The best part, aside from the fact that I can now serve a frittata/quiche/tart-like main with a huge side salad for dinner, is this recipe is easy to make. Healthy, tasty, and easy-to-make (and looks good enough to serve at a dinner party)…this recipe ticks all the right boxes in our Irish home. Give it a try! I think even your “pickiest” child (or adult) will love it too.

Tomato & Almond Tart

Serves 8

Ingredients

140g unsalted butter*, at room temperature

2 large eggs (each 60g net weight), beaten

65g fresh breadcrumbs

80g ground almonds

2 cloves garlic, peeled and crushed

15g picked thyme leaves

100g ricotta

20g parmesan, finely grated

Malden sea salt* and black pepper

320g puff pastry*

sunflower oil*, for greasing

1kg medium tomatoes, cut into 1cm-tick slices (about 10 tomatoes)

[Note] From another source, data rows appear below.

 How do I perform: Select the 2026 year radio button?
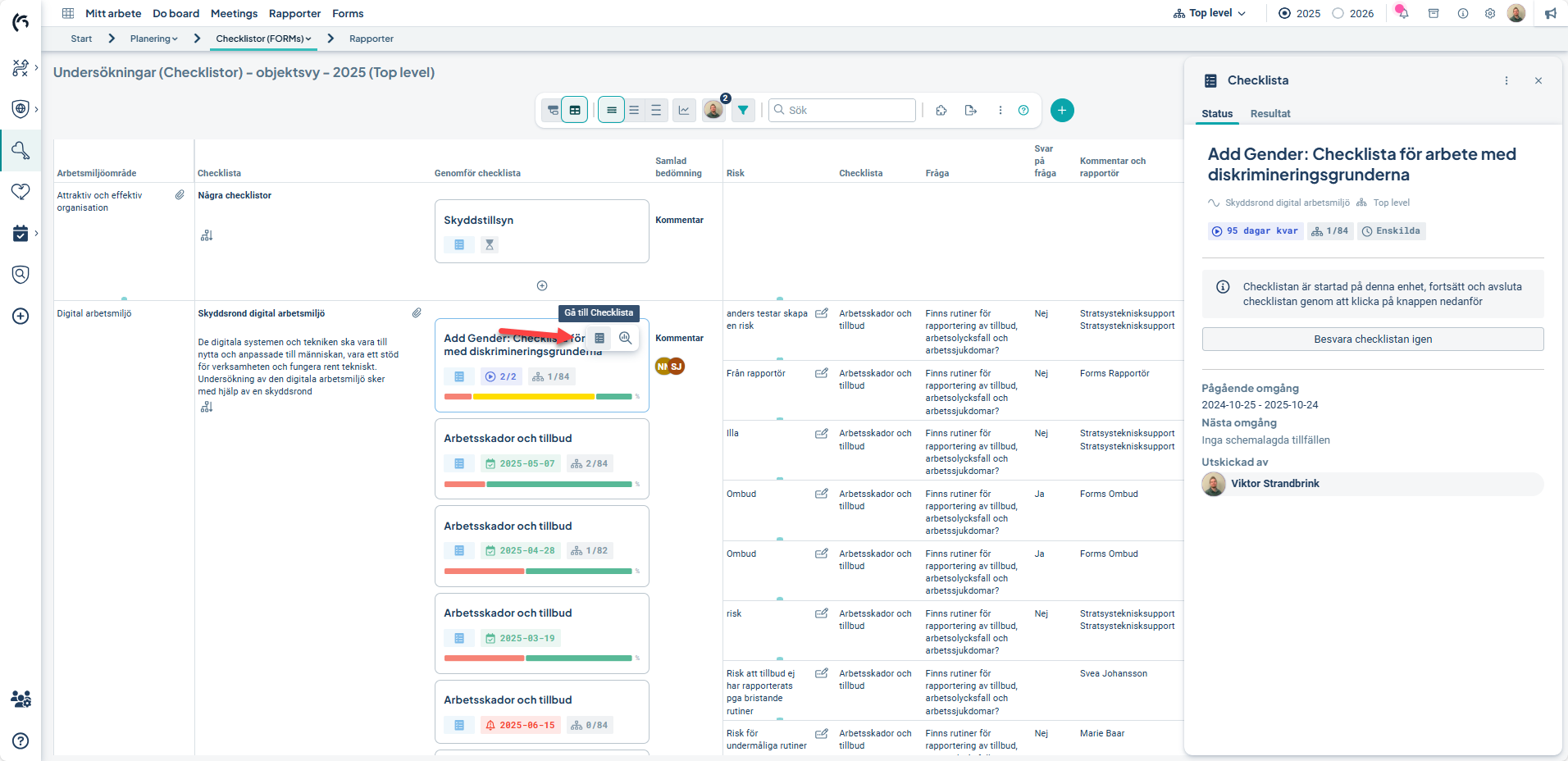pyautogui.click(x=1338, y=13)
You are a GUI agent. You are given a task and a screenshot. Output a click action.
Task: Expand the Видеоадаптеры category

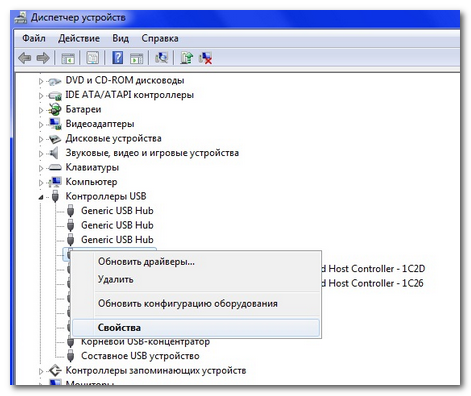point(41,125)
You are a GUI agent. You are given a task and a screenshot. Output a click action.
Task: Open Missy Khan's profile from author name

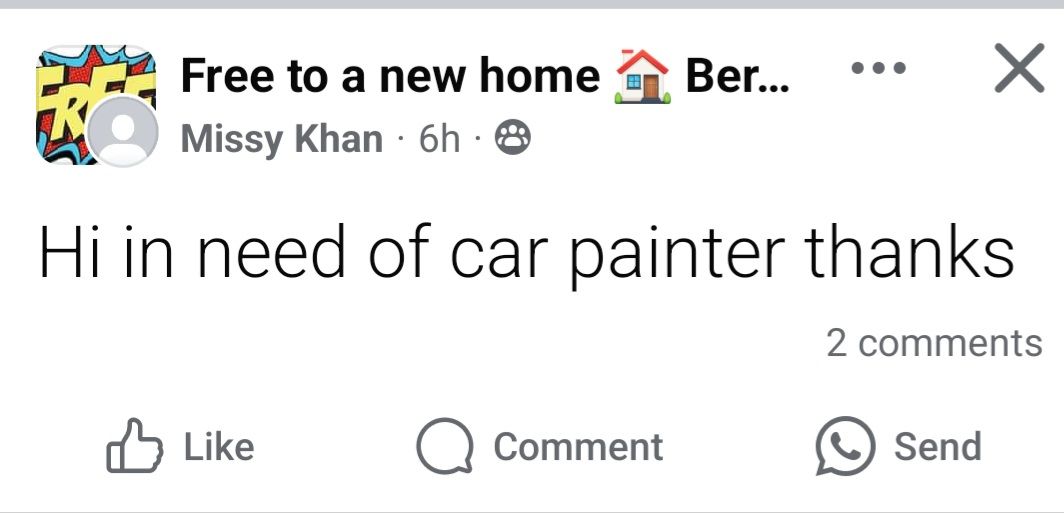click(x=281, y=140)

12 anchovies in oil, roughly torn (optional)

2 tbsp olive oil

Directions

1. Heat the oven to 220ºC/425ºF/gas mark 7.

2. With an electric mixer, beat the butter until light and aerated. With the machine running on medium speed, slowly incorporate the eggs. If the mix splits, add some breadcrumbs to bring it back together, then carry on adding the remaining eggs.

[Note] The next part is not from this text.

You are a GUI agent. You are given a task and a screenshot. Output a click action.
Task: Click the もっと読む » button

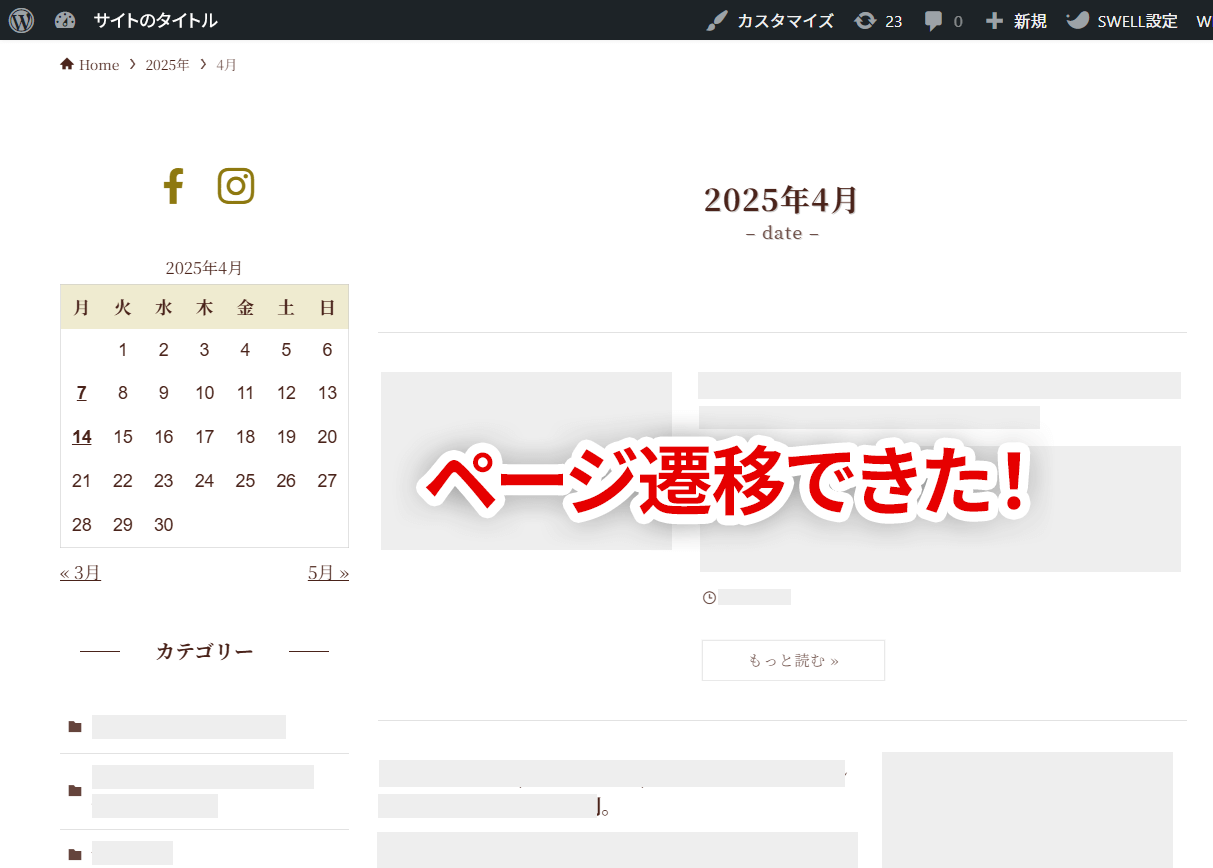pyautogui.click(x=793, y=660)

3. Stop the machine, and work in the breadcrumbs, almonds, and garlic just until everything is combined. Remove from the mixer and, using your hands, gently fold in half the thyme, the ricotta, parmesan and half a teaspoon of sea salt. Set aside.

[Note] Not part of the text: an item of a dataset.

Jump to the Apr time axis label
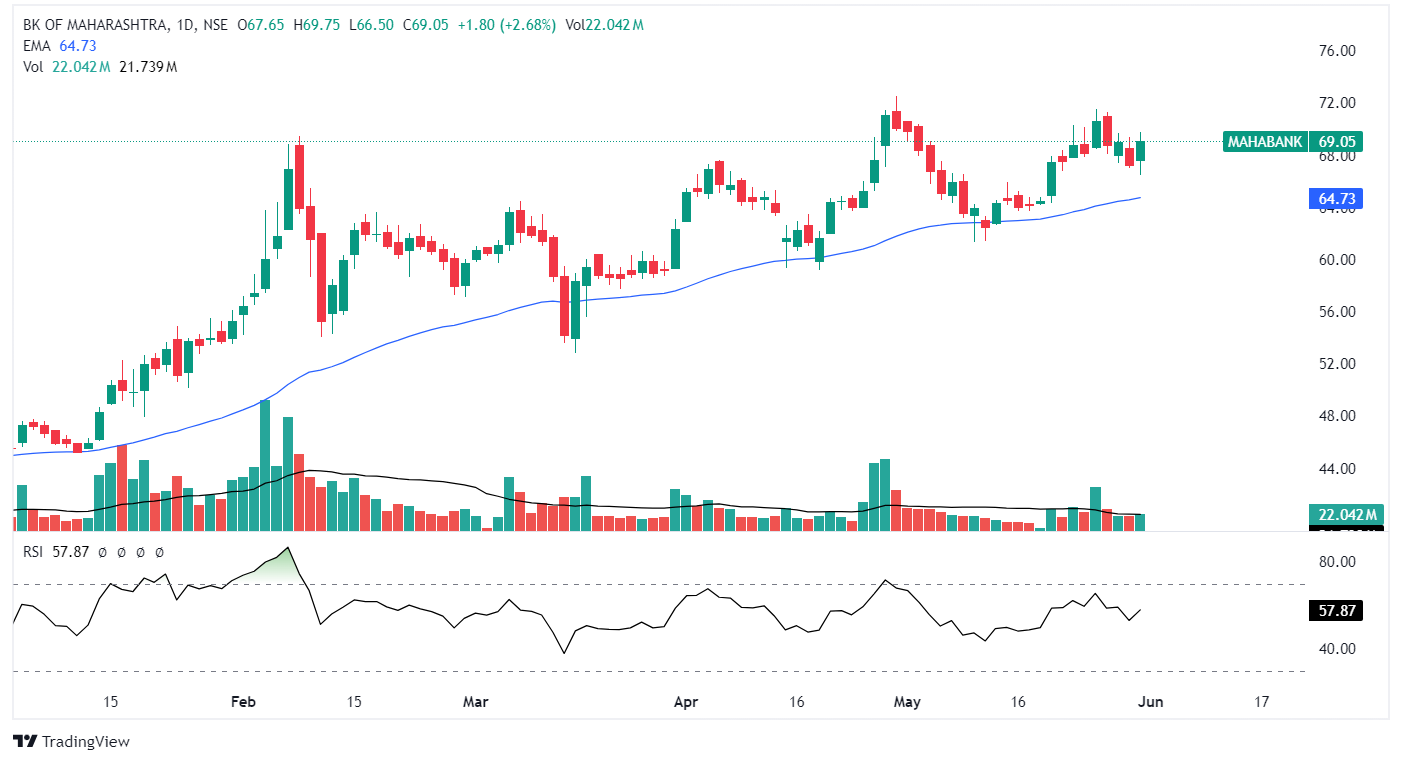The height and width of the screenshot is (763, 1402). [684, 702]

4. Roll the pastry into two 20cm x 30cm rectangular sheets about 2mm thick. Grease two baking trays with a little sunflower oil and lay the pastry rectangles on top. Spread the almond mixture evenly over the pastries with a palette knife, leaving a 2cm boarder around the edge.

5. Lay the tomato slices on top of each sheet in three long rows, with a fair amount of overlap between the rows (tomatoes shrink a fair bit when exposed to heat).

6. Sprinkle over the anchovies, if using, and remaining thyme. Drizzle the tomatoes with half the olive oil and season with some sea salt and a generous grind of black pepper.

7. Bake the tarts for 15 minutes, reduce the temperature to 180ºC/350ºF/gas mark 4 and carry on cooking for another 10 minutes, until the base is nice and brown. Remove from the oven, leave to cool slightly, then dribble over the remaining olive oil and serve.

Additional Notes & Credits:

* This recipe appeared in The Guardian online on 10 August 2012.

** I used salted butter for this recipe, only one roll of puff pastry, and olive oil because that’s what was in my larder. This recipe still worked beautifully.